Opinião

ARTIGO | Rastros de Ódio

As rebeliões dos despossuídos são raros espasmos contra a baderna eterna dos dominantes

Em Campos Altos (MG), 34 pessoas foram resgatadas de condições análogas à escravidão.
Foto: Auditoria Fiscal do Trabalho/Divulgação

Por Luiz Gonzaga Belluzzo*
Da Carta Capital**

Acompanho com intensa curiosidade e muito interesse as preparações da CPI do MST. Ainda na semana passada, ouvi uma entrevista do presidente da Comissão, Coronel Zucco. Também segui as manifestações do relator, deputado Ricardo Salles, a Excelência que se especializou em instigar a passagem de boiadas. Na segunda-feira 29, na primeira agenda externa da CPI, os deputados cumpriram diligências na zona rural do Pontal do Paranapanema, no extremo oeste do estado de São Paulo.

A propósito de diligências, ocorreu-me relembrar a sucessão dos recentes casos de escravidão em áreas rurais de vários estados de Pindorama. O Ministério do Trabalho e Emprego (MTE) resgatou 918 trabalhadores em condições semelhantes à de escravidão entre janeiro e 20 de março de 2023, alta de 124% em relação ao volume dos primeiros três meses de 2022.

Ao ler as declarações dos responsáveis por esses empreendimentos escravagistas, fui abalroado por uma desagradável sensação: os senhores escravocratas não tinham clareza a respeito de suas ações. Na verdade, as praticavam com a naturalidade que confirma a permanência do espírito escravagista nas camadas proprietárias da sociedade brasileira.

Não hesitei em recuperar o que havia escrito há tempos a respeito do menosprezo dedicado aos não proprietários pelos senhores da propriedade. Não se trata de repetir, mas, sim, de reafirmar.

O Brasil passou de uma sociedade colonial escravista para uma economia mercantil escravista, evoluindo depois para uma sociedade urbano-industrial, sem ter conseguido promover a democratização da propriedade. Não falo apenas da propriedade agrária, mas da propriedade em geral.

Jean-Jacques Rousseau, no Discurso sobre as Origens da Desigualdade, compreendeu que a propriedade privada era também uma forma de tornar alguns homens mais iguais que os outros.

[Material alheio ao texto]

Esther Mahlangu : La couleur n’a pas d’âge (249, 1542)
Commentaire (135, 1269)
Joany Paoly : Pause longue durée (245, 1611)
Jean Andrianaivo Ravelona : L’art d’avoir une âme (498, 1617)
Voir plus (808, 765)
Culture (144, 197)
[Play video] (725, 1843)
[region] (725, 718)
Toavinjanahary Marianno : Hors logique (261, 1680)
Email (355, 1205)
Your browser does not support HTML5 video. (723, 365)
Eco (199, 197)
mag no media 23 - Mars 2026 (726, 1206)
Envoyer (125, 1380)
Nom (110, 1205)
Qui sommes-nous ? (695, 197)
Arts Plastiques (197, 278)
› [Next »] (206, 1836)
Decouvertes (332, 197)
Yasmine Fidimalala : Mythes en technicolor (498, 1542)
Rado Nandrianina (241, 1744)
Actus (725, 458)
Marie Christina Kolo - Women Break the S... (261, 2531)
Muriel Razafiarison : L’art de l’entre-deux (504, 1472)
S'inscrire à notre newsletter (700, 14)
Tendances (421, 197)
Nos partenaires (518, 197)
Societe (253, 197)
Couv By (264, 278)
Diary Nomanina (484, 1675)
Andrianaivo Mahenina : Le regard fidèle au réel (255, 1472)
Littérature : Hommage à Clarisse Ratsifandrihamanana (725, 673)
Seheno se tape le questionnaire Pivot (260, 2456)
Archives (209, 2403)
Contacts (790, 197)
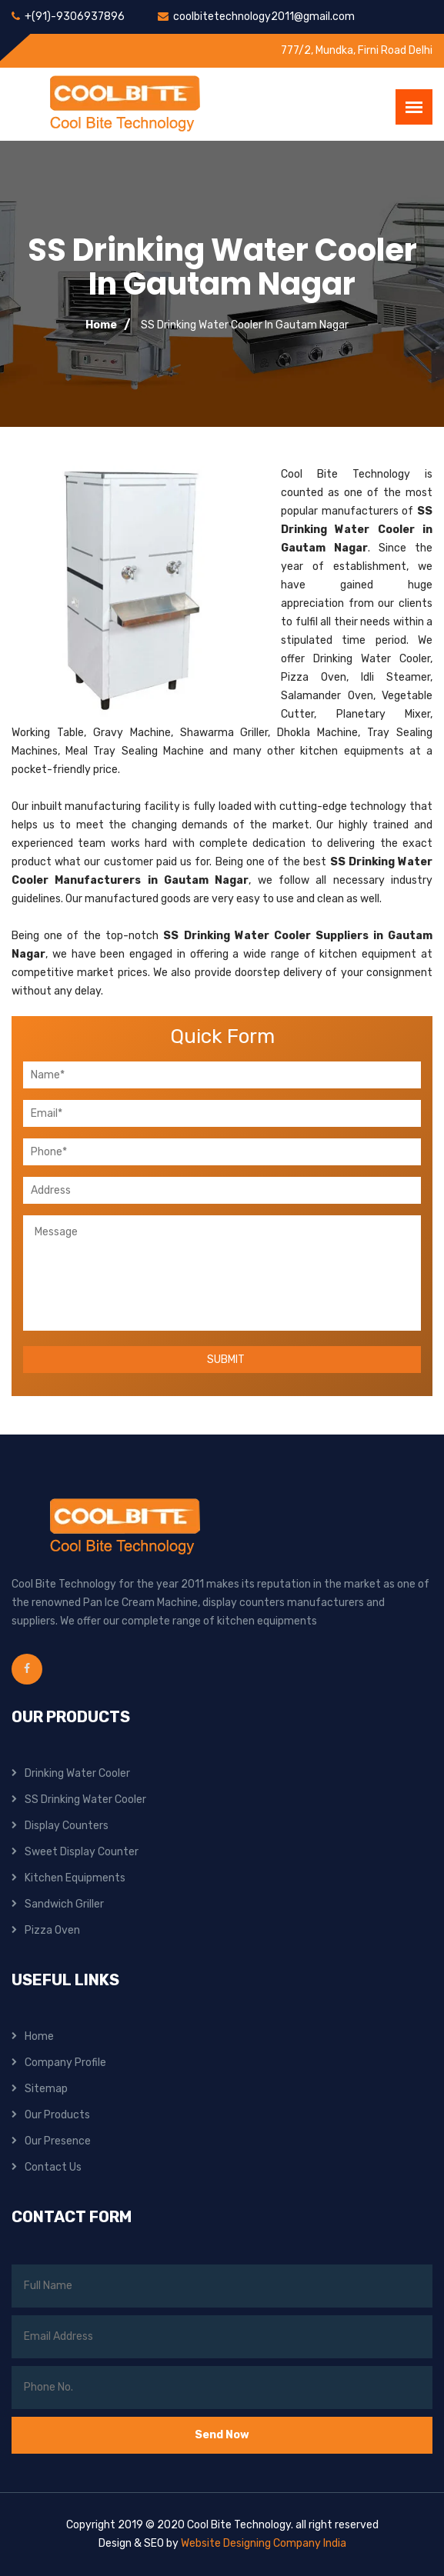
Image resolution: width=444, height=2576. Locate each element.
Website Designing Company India (263, 2543)
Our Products (57, 2114)
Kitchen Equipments (75, 1878)
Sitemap (46, 2088)
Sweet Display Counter (82, 1851)
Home (101, 325)
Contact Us (53, 2167)
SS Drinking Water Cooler (85, 1799)
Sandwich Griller (64, 1904)
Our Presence (58, 2141)
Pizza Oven (52, 1930)
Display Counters (66, 1825)
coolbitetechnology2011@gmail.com (264, 16)
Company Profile (65, 2062)
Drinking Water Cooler (77, 1773)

Muitos anos mais tarde, o sociólogo americano Barrington Moore escreveu um livro muito importante – evocativo da obra de Rousseau – As Origens Sociais da Ditadura e da Democracia. Moore mostra como as formas de propriedade agrária e sua evolução afetam as possibilidades de surgimento de sociedades mais inclinadas à democracia e ao autoritarismo.

A colonização da Nova Inglaterra foi realizada por puritanos, pequenos proprietários que fugiam dos conflitos religiosos e sociais na Europa. Essa gente está na origem do sonho americano da democracia dos pequenos proprietários. Em 1862, o governo dos Estados Unidos editou o Homestead Act, com o propósito de regular a expansão da fronteira, impedindo a expansão da grande propriedade do Sul. Não vamos alimentar ilusões: isto custou a expropriação dos índios de forma violenta, a especulação dos donos de ferrovias com as terras. Mas a presença do Estado vendendo lotes a 1,25 dólar o acre garantiu a reprodução da propriedade familiar, assegurando assim as bases que sustentavam a sua democracia e a defesa dos direitos individuais.

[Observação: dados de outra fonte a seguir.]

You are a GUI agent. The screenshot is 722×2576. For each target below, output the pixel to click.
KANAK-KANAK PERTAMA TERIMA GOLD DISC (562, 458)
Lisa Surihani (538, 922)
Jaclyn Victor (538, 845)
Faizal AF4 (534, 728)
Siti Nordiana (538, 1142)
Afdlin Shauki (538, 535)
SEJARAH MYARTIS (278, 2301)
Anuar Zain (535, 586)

No Brasil, a posse da terra esteve fundada originariamente no privilégio concedido pela Metrópole e depois numa Lei de Terras que estimulava a posse pela violência, a pretexto de criar um mercado livre. De maneira geral, a grande propriedade no Brasil hoje é fruto da ocupação violenta, da grilagem, da obtenção ilegal de titularidade. Tudo isso com a conivência e até o estímulo dos senhores que se ocupavam e ainda se ocupam da direção do Estado.

Mas não é só isso. O restrito acesso à propriedade e os métodos normalmente adotados para se chegar a ela tornam escassos (em relação à população) os novos proprietários. Uma vez investidos dessa condição, passam a defensores obstinados da exclusão dos demais, preferencialmente mediante o uso da violência legal exercida pelo Estado.

De tempos em tempos, a sociedade sofre os efeitos dessa esdrúxula tentativa de combinar formas arcaicas de propriedade, capitalismo e democracia. Os sem-terra, os sem-teto, os sem-renda e os sem-direitos resolvem se manifestar. Logo ressurgem os protestos oficiais e oficiosos, estes com a oratória dos sabujos, contra as rebeliões espasmódicas dos despossuídos, meros soluços de protesto contra a baderna secularmente promovida pelos dominantes.

*Belluzzo é economista, professor e consultor editorial da Carta Capital.
**Publicado na edição impressa da Carta Capital n° 1262, em 07 de junho de 2023.